Just had this in from VMware support "Yes the vmdk which is extended by 20 GB ten times will be affected with this issue as the expansion of disk is more than 128 GB when added together."

Also to add that just because a VMDK has had extensions which mean that it is affected VMware said it doesn't necessarily mean it will be affected - so you wouldn't be able to reproduce this error 100% of the time.

So how wide spread is this issue?

Well it depends on your Backup Software, if you've changed a VMDK file size from below 128GB to over that, and how long your retention period is, and the software you use.

If your backup software is agent based, it is probably unaffected, as it will pull information from the Guest OS. Where as non agent based, if using VADP, will be affected. Either way, check with your Software Vendor.

If you're using Veeam SureBackup feature, this can do a consistency check on your backups, and if everything passes, then you should have any issues. (I'm planning on writing a quick blog on how to set up this kind of Job.)

Solution

Always run a Full Active Backup after making any changes!!!!

Solution 1 - offered by Veeam:

Go to this KB1940.

Apply the following hotfix to protect your backups.

1. Make sure you are running Veeam Backup and Replication 7.0.0.871 (patch 4) otherwise obtain a patch vee.am/kb1891
2. Stop all Veeam services
3. Replace DLL's in C:\Program Files\Veeam\Backup and Replication\Backup
4. Start Veeam services

Veeam Backup and Replication 8 has a built-in solution for this issue.

The above hotfix essentially performs the below manual steps, which Veeam released as a workaround upon discovering the issue.

Reset CBT on all your backed up VM's, by disabling it, and letting Veeam re-enable it automatically when it backups up a machine. Obviously this will add overhead on your backup processing and time taken to complete the backup.

You can do this using PowerCLI, which I found from VMware's KB2075984 here, you need to change the highlighted text to $False

Get-VM | Get-View | foreach {
$spec = New-Object VMware.Vim.VirtualMachineConfigSpec
$spec.changeTrackingEnabled = $true
$taskMoRef = $_.ReconfigVM_Task($spec)
}

I'm not sure if other backup products will work with the same workaround, you will need to consult the documentation.

There is a secondary script posted in the Veeam communities link below, which disables CBT and then creates and removes a snapshot, which commits the changes

$vms=get-vm | ?{$_.ExtensionData.Config.ChangeTrackingEnabled -eq $true}
$spec = New-Object VMware.Vim.VirtualMachineConfigSpec
$spec.ChangeTrackingEnabled = $false
foreach($vm in $vms){
$vm.ExtensionData.ReconfigVM($spec)
$snap=$vm | New-Snapshot -Name 'Disable CBT'
$snap | Remove-Snapshot -confirm:$false}

As always, do your own testing first!!!

Solution 2 - offered by me

If possible, then you can also reset CBT by using Storage vMotion to another datastore. This obviously works if you have the space available, if not, then create a small partition big enough for one VM at a time, Storage vMotion to this temporary datastore, then move it back to its original location.

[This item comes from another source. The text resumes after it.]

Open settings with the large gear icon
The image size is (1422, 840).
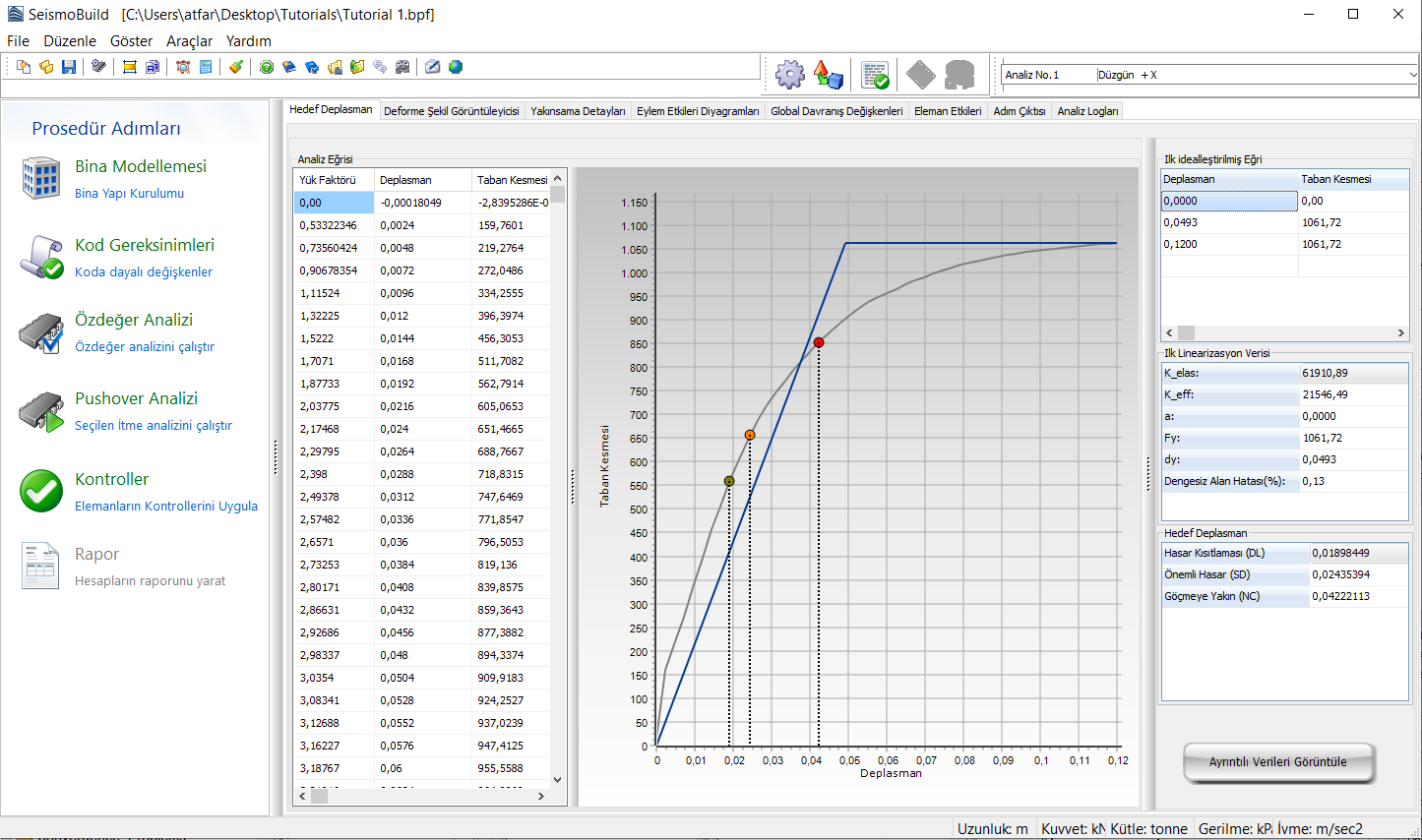[789, 75]
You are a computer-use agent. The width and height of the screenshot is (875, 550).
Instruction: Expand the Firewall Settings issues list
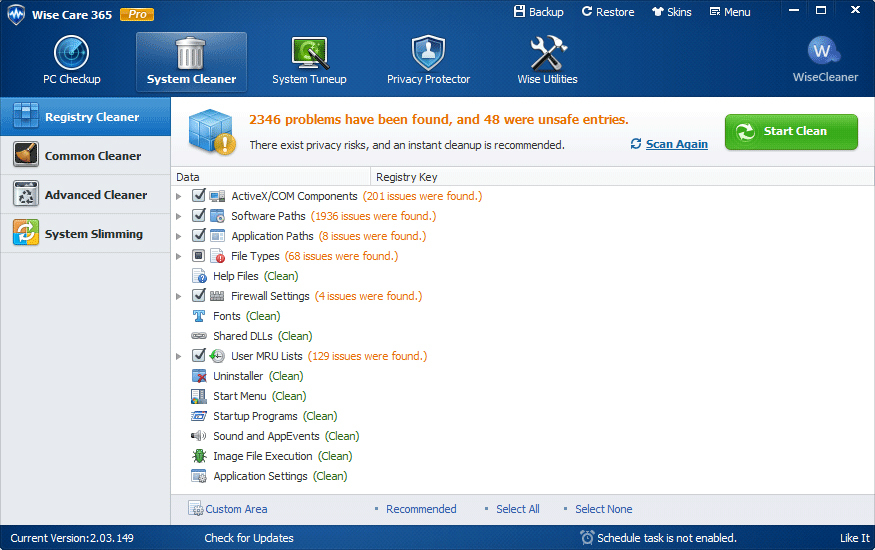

However VMware have KB2048201 that says pre 5.5u2, this may cause an issue with your backups. However Veeam recommend running a Active Full Backup after any changes, although their testing has shown it is not needed. Better safe than no backups eh?

So I contacted via Twitter, ArcServ, Symantec and Dell Appsure, for commends, below are from the vendors who have replied or released something;

Veeam statement

Heres the current statement from Veeam, which was included in a round-up email sent to customer, but can also be found on the Veeam Communities.

Unfortunately, I also have some not so good news to share. Earlier this month, VMware has quietly published a KB article about pretty terrible CBT bug that exists in all versions of ESX(i) since changed block tracking functionality was first introduced.

We have been working directly with VMware to confirm the exact scope of the issue and update the KB article with more details. But the main point is that your backups and replicas for all VMs that had its virtual disk size expanded beyond 128 GB at some point may be unrecoverable.

We are working on a hot fix for both 7.0 Patch 4 and 8.0 code branches that will reset CBT automatically upon detecting source virtual disk size change.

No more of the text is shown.